Lack of intimacy, for one. Whereas before, both spouses can’t wait to get their hands on each other, now there is absence of intense desire. The simple loving touch, the surprise embrace, the holding of hands – all these are absent.
No communication. Communication is integral to bonding. And marriage is all about the union of two people. Once communication is gone, the spouses cannot give themselves the opportunity to connect and cultivate the marital bond.
Physical and verbal abuse. Abuse means respect is gone between the spouses. Physical or verbal abuse is a significant sign of a bad marriage. Marriage should be founded on respect and love, and when these are non-existent, trouble starts.
Couples usually fall into the trap of denial. sAspects such as fear from reprisal from family and friends can forbid the couple from confronting the problem face to face and looking for help to save the relationship. Other elements such as thinking of the good of the children push couples to just accept the situation acting on it. These couples do not realize that this does not help their children at all. If left unchecked, the children will grow up in an environment filled with hostility and stress and absence of role model to emulate in their own relationships later on.

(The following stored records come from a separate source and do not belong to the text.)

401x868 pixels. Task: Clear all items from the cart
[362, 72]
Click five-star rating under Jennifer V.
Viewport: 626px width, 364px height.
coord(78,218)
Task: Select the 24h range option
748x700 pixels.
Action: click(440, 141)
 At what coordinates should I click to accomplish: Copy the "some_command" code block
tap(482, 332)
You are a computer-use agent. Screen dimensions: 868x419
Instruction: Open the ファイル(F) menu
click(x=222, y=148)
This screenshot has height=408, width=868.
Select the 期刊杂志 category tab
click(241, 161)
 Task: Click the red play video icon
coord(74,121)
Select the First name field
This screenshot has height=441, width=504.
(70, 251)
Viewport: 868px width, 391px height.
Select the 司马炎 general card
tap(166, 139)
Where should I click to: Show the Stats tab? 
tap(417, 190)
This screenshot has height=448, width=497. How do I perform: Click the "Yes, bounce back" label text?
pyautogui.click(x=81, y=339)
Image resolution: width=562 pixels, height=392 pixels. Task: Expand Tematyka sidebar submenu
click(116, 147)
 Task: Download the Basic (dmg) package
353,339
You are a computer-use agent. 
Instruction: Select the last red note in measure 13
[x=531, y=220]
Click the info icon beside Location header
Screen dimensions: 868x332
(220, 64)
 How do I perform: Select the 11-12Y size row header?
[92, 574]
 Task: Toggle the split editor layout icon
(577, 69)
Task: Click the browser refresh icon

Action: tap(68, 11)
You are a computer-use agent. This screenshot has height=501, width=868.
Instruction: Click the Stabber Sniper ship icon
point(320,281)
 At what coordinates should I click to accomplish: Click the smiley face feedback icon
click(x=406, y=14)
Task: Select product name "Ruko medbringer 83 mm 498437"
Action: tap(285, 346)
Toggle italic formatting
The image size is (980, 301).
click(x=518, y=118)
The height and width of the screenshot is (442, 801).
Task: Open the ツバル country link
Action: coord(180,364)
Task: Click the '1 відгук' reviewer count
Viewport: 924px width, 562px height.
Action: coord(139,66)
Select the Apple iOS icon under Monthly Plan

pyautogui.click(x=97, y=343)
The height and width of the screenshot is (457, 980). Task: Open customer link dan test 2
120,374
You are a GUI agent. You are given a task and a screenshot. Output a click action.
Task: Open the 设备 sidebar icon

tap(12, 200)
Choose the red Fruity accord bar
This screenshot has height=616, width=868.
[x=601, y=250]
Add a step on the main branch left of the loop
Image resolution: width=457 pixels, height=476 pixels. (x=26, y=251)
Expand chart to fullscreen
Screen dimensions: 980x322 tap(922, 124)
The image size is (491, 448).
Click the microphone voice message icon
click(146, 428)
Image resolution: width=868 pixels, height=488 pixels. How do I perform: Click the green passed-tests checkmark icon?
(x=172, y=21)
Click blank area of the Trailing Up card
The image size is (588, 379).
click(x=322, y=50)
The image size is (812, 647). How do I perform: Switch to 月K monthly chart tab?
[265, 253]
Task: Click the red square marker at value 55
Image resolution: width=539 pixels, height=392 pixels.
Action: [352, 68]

Therefore what should you do? First, discuss it; this returns the communication back into the relationship. When you discuss it with your spouse, it will be easier to recognize that there is a problem. When both of you concede that there is a problem, it will be easier to seek help. Frequently couples choose to try to save the relationship themselves without looking for help. This is all right – for a first step. Though if you observe that you are not making advancement, then it is time to search for outside help through counseling or through resources that you can tap like self-help books or through the internet.
We are sometimes caught in our imaginations of castles in the sky and think that love will overpower all and things will work out by themselves. Nothing wrong in being positive about it. However frequently a third party is vital to make you and your partner recognize each of your weaknesses and analyze dispassionately what the problem is.
Doing nothing and trying to endure a bad marriage can result to strain and agitation not only for you and your spouse but your children and other family members as well. Do not stay quiet and just aspire things will solve themselves. You can do something to save the relationship . There is hope; a bad marriage can still be rebuilt.